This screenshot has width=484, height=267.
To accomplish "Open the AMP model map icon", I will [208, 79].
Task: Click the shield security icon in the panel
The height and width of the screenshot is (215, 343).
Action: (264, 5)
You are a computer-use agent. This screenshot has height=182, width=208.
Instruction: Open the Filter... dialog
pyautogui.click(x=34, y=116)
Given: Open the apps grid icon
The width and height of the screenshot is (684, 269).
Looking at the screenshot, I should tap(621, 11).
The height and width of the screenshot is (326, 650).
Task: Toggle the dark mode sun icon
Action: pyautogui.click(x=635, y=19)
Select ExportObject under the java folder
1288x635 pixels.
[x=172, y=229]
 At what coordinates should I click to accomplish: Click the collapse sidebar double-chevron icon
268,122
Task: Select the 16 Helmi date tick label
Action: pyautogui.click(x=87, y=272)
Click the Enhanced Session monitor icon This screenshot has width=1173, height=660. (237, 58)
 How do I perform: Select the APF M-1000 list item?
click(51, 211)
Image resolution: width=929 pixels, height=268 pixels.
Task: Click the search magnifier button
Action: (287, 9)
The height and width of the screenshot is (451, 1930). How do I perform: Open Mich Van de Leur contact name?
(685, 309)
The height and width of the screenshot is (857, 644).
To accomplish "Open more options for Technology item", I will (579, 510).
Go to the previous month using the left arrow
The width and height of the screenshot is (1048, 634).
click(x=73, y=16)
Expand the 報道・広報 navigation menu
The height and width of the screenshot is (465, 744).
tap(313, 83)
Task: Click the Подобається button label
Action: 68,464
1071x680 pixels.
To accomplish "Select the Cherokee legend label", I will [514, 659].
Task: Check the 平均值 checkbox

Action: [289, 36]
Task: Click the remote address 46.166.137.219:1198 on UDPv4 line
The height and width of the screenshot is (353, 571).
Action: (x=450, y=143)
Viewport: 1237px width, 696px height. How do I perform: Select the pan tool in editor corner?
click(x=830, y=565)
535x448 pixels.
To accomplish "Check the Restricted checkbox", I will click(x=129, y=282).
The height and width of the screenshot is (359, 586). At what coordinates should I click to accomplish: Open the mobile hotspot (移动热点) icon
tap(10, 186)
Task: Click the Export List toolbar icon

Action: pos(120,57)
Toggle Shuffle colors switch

□ □ □ □ □

EXERCISE REQUIREMENTS
Please rewrite the data starting at the line that contains "1071x680 pixels." and ending at the line that contains "Action: (x=450, y=143)", keeping every line but shifting each coordinate in the answers up by 41.

ANSWER FOR THIS EXERCISE
1071x680 pixels.
To accomplish "Select the Cherokee legend label", I will [555, 700].
Task: Check the 平均值 checkbox

Action: [330, 77]
Task: Click the remote address 46.166.137.219:1198 on UDPv4 line
The height and width of the screenshot is (353, 571).
Action: (x=491, y=184)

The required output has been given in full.